## [What you need to do]
Write the records out again, exactly.

_ _ _

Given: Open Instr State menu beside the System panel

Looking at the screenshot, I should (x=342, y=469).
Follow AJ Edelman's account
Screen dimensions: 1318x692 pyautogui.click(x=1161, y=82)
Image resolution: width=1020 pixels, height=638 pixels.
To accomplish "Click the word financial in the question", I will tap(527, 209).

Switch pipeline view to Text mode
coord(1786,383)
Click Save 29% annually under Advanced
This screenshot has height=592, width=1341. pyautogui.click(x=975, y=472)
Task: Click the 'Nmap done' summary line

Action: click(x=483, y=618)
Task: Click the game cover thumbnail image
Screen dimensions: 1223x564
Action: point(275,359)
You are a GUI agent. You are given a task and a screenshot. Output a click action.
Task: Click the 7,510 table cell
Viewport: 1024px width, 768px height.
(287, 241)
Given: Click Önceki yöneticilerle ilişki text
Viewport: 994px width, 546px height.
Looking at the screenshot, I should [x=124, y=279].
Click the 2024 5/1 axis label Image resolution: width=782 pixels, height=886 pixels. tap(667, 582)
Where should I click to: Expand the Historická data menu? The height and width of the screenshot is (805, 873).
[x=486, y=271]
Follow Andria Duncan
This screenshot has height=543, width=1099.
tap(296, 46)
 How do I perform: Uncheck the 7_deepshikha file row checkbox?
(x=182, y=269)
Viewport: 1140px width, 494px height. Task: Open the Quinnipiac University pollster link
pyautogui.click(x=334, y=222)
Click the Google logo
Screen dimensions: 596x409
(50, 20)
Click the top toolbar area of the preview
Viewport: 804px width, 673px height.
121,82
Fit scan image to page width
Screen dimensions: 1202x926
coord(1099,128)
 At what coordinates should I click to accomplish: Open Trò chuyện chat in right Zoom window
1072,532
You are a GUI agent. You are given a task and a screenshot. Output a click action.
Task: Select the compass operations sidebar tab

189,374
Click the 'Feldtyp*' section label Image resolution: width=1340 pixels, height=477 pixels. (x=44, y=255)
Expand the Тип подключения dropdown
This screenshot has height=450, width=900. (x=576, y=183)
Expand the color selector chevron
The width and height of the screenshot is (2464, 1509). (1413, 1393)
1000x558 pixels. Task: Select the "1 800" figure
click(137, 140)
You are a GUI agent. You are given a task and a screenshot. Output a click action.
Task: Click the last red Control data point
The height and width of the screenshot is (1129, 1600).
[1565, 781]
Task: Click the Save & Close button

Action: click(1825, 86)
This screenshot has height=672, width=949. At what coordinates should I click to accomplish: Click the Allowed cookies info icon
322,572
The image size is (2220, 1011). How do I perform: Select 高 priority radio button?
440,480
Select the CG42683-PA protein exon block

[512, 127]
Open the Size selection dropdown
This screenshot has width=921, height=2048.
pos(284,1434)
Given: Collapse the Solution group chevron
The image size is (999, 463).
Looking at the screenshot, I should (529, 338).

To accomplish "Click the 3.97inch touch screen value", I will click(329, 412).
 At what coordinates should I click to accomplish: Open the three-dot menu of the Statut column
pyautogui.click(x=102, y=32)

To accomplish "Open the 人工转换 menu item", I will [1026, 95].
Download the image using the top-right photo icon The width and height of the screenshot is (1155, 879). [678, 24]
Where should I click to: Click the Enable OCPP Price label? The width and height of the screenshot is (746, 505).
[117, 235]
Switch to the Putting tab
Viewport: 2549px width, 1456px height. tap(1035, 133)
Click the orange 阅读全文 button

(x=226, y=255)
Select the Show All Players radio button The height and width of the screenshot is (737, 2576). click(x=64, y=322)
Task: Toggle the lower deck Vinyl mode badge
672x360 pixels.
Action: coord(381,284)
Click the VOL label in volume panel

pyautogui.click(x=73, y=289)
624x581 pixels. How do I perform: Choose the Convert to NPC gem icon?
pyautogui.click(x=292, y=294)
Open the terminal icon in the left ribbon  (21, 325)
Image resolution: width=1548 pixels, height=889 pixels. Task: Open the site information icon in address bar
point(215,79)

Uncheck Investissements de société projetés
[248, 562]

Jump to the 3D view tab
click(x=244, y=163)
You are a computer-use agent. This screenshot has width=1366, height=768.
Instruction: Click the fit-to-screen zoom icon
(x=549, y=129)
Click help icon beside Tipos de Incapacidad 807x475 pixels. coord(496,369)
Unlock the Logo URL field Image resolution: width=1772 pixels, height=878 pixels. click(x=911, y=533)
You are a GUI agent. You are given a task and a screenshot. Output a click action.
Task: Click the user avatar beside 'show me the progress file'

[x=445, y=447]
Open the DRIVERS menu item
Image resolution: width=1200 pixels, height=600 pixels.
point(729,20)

_ _ _

## [Output for this task]
Given: Open Instr State menu beside the System panel

Looking at the screenshot, I should (x=342, y=469).
Follow AJ Edelman's account
Screen dimensions: 1318x692 pyautogui.click(x=1161, y=82)
Image resolution: width=1020 pixels, height=638 pixels.
To accomplish "Click the word financial in the question", I will tap(527, 209).

Switch pipeline view to Text mode
coord(1786,383)
Click Save 29% annually under Advanced
This screenshot has height=592, width=1341. pyautogui.click(x=975, y=472)
Task: Click the 'Nmap done' summary line

Action: click(x=483, y=618)
Task: Click the game cover thumbnail image
Screen dimensions: 1223x564
Action: point(275,359)
You are a GUI agent. You are given a task and a screenshot. Output a click action.
Task: Click the 7,510 table cell
Viewport: 1024px width, 768px height.
(287, 241)
Given: Click Önceki yöneticilerle ilişki text
Viewport: 994px width, 546px height.
Looking at the screenshot, I should [x=124, y=279].
Click the 2024 5/1 axis label Image resolution: width=782 pixels, height=886 pixels. tap(667, 582)
Where should I click to: Expand the Historická data menu? The height and width of the screenshot is (805, 873).
[x=486, y=271]
Follow Andria Duncan
This screenshot has height=543, width=1099.
tap(296, 46)
 How do I perform: Uncheck the 7_deepshikha file row checkbox?
(x=182, y=269)
Viewport: 1140px width, 494px height. Task: Open the Quinnipiac University pollster link
pyautogui.click(x=334, y=222)
Click the Google logo
Screen dimensions: 596x409
(50, 20)
Click the top toolbar area of the preview
Viewport: 804px width, 673px height.
121,82
Fit scan image to page width
Screen dimensions: 1202x926
coord(1099,128)
 At what coordinates should I click to accomplish: Open Trò chuyện chat in right Zoom window
1072,532
You are a GUI agent. You are given a task and a screenshot. Output a click action.
Task: Select the compass operations sidebar tab

189,374
Click the 'Feldtyp*' section label Image resolution: width=1340 pixels, height=477 pixels. (x=44, y=255)
Expand the Тип подключения dropdown
This screenshot has height=450, width=900. (x=576, y=183)
Expand the color selector chevron
The width and height of the screenshot is (2464, 1509). (1413, 1393)
1000x558 pixels. Task: Select the "1 800" figure
click(137, 140)
You are a GUI agent. You are given a task and a screenshot. Output a click action.
Task: Click the last red Control data point
The height and width of the screenshot is (1129, 1600).
[1565, 781]
Task: Click the Save & Close button

Action: click(1825, 86)
This screenshot has height=672, width=949. At what coordinates should I click to accomplish: Click the Allowed cookies info icon
322,572
The image size is (2220, 1011). How do I perform: Select 高 priority radio button?
440,480
Select the CG42683-PA protein exon block

[512, 127]
Open the Size selection dropdown
This screenshot has width=921, height=2048.
pos(284,1434)
Given: Collapse the Solution group chevron
The image size is (999, 463).
Looking at the screenshot, I should (529, 338).

To accomplish "Click the 3.97inch touch screen value", I will click(329, 412).
 At what coordinates should I click to accomplish: Open the three-dot menu of the Statut column
pyautogui.click(x=102, y=32)

To accomplish "Open the 人工转换 menu item", I will [1026, 95].
Download the image using the top-right photo icon The width and height of the screenshot is (1155, 879). [678, 24]
Where should I click to: Click the Enable OCPP Price label? The width and height of the screenshot is (746, 505).
[117, 235]
Switch to the Putting tab
Viewport: 2549px width, 1456px height. tap(1035, 133)
Click the orange 阅读全文 button

(x=226, y=255)
Select the Show All Players radio button The height and width of the screenshot is (737, 2576). click(x=64, y=322)
Task: Toggle the lower deck Vinyl mode badge
672x360 pixels.
Action: coord(381,284)
Click the VOL label in volume panel

pyautogui.click(x=73, y=289)
624x581 pixels. How do I perform: Choose the Convert to NPC gem icon?
pyautogui.click(x=292, y=294)
Open the terminal icon in the left ribbon  (21, 325)
Image resolution: width=1548 pixels, height=889 pixels. Task: Open the site information icon in address bar
point(215,79)

Uncheck Investissements de société projetés
[248, 562]

Jump to the 3D view tab
click(x=244, y=163)
You are a computer-use agent. This screenshot has width=1366, height=768.
Instruction: Click the fit-to-screen zoom icon
(x=549, y=129)
Click help icon beside Tipos de Incapacidad 807x475 pixels. coord(496,369)
Unlock the Logo URL field Image resolution: width=1772 pixels, height=878 pixels. click(x=911, y=533)
You are a GUI agent. You are given a task and a screenshot. Output a click action.
Task: Click the user avatar beside 'show me the progress file'

[x=445, y=447]
Open the DRIVERS menu item
Image resolution: width=1200 pixels, height=600 pixels.
point(729,20)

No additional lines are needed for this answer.